The Supreme Court, in Dineshbhai Chandubhai Patel v State of Gujarat, has observed that the high court, while exercising inherent powers under Section 482 of the Criminal Procedure Code (“code”), in order to examine as to whether the factual contents of the FIR disclose any prima facie cognizable offence or not, cannot act like an investigating agency and nor can it exercise powers like an appellate court.
The court was considering a set of appeals filed by the complainants and the accused against the high court judgment which had quashed FIR in part. The accused had approached the high court seeking to quash various offences under many sections of Indian Penal Code and SC/ST (Prevention of Atrocities) Act.
The bench of Justice RK Agrawal and Justice AM Sapre observed that the high court, in its judgment which quashed FIR in part, had devoted its 89-page judgment to come to a conclusion that some part of the FIR in question is bad in law because it does not disclose any cognizable offence against any of the accused, whereas only a part of the FIR is good which discloses a prima facie case against the accused and hence, it needs further investigation to that extent in accordance with law.
“In doing so, the High Court, in our view, virtually decided all the issues arising out of the case like an investigating authority or/and appellate authority decides, by little realizing that it was exercising its inherent jurisdiction under Section 482 of the Code at this stage,” the bench said.
The court further observed: “In order to examine as to whether the factual contents of the FIR disclose any prima facie cognizable offences or not, the High Court cannot act like an investigating agency and nor can exercise the powers like an appellate Court. The question, in our opinion, was required to be examined keeping in view the contents of the FIR and prima facie material, if any, requiring no proof.”
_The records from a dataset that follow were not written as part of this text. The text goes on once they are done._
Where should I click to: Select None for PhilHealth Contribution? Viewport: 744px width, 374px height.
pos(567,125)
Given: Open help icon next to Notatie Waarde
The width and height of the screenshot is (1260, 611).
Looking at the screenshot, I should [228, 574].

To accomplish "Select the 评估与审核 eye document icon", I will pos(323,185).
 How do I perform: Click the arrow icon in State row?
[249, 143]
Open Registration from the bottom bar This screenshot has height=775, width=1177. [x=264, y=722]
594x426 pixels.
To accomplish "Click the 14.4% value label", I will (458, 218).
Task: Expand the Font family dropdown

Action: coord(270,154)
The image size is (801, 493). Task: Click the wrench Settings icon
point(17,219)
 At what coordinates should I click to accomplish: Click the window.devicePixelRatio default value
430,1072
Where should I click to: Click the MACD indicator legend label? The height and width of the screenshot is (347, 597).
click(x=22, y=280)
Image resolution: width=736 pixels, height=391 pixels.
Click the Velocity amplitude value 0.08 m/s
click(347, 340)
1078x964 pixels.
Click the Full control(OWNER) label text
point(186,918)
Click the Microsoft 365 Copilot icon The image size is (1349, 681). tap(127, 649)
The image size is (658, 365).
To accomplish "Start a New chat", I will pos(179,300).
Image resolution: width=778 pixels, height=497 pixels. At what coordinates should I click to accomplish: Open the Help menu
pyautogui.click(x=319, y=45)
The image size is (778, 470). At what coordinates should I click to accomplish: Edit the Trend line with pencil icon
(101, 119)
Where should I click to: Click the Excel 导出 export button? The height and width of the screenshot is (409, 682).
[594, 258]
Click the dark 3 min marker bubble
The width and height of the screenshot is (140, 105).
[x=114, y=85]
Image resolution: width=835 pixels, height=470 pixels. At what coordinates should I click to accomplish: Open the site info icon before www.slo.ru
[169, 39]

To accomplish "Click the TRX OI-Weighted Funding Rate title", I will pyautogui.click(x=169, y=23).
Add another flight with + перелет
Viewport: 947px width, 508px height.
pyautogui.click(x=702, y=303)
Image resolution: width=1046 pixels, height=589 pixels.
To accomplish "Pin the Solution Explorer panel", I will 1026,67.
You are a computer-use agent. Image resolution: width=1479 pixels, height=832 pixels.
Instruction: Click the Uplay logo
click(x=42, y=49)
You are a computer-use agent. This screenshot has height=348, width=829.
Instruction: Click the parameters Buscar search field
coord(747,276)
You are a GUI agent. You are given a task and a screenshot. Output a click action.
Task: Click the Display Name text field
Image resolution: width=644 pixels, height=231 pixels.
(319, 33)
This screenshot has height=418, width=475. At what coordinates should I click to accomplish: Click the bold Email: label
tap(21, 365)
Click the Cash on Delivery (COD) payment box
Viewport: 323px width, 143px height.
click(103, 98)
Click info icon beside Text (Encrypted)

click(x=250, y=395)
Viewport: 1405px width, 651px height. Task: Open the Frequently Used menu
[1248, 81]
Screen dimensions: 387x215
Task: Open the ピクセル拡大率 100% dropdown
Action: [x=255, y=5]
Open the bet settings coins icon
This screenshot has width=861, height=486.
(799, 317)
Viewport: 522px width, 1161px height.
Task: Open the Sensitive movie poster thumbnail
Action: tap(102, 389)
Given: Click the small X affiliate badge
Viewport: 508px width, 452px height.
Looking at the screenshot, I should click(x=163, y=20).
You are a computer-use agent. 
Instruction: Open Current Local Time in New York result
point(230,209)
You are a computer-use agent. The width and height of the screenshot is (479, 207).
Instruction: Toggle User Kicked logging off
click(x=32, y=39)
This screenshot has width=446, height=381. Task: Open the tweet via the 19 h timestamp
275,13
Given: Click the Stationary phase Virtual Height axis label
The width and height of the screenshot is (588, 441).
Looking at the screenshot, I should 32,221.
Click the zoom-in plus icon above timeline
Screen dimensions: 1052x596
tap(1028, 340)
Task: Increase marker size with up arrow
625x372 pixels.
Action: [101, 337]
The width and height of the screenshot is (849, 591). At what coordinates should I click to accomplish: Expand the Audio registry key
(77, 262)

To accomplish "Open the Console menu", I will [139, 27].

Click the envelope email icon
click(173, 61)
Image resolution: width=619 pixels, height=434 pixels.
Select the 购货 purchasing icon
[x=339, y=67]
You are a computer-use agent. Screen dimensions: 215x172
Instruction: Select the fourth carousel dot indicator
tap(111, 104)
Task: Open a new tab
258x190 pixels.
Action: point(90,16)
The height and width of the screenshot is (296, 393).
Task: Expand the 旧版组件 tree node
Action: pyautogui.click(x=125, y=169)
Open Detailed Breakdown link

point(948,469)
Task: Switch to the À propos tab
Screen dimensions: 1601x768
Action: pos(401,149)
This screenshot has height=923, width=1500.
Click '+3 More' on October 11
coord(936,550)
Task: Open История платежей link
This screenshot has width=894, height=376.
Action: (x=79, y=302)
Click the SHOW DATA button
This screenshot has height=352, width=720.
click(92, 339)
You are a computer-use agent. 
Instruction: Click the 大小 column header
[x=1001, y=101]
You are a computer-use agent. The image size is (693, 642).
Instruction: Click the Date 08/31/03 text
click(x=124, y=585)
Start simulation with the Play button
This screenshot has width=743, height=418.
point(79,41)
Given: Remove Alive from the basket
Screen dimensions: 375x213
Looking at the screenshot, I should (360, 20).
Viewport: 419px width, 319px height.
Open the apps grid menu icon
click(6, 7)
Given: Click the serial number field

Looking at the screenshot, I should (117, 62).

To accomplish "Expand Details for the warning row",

The bench observed that once the court finds that the FIR does disclose prima facie commission of any cognizable offence, it should stay its hand and allow the investigating machinery to step in to initiate the probe to unearth the crime in accordance with the procedure prescribed in the code. “The High Court in this case went into the minutest details in relation to every aspect of the case and devoted 89 pages judgment to quash the FIR in part lead us to draw a conclusion that the High Court had exceeded its powers while exercising its inherent jurisdiction under Section 482 of the Code. We cannot concur with such approach of the High Court,” the bench said.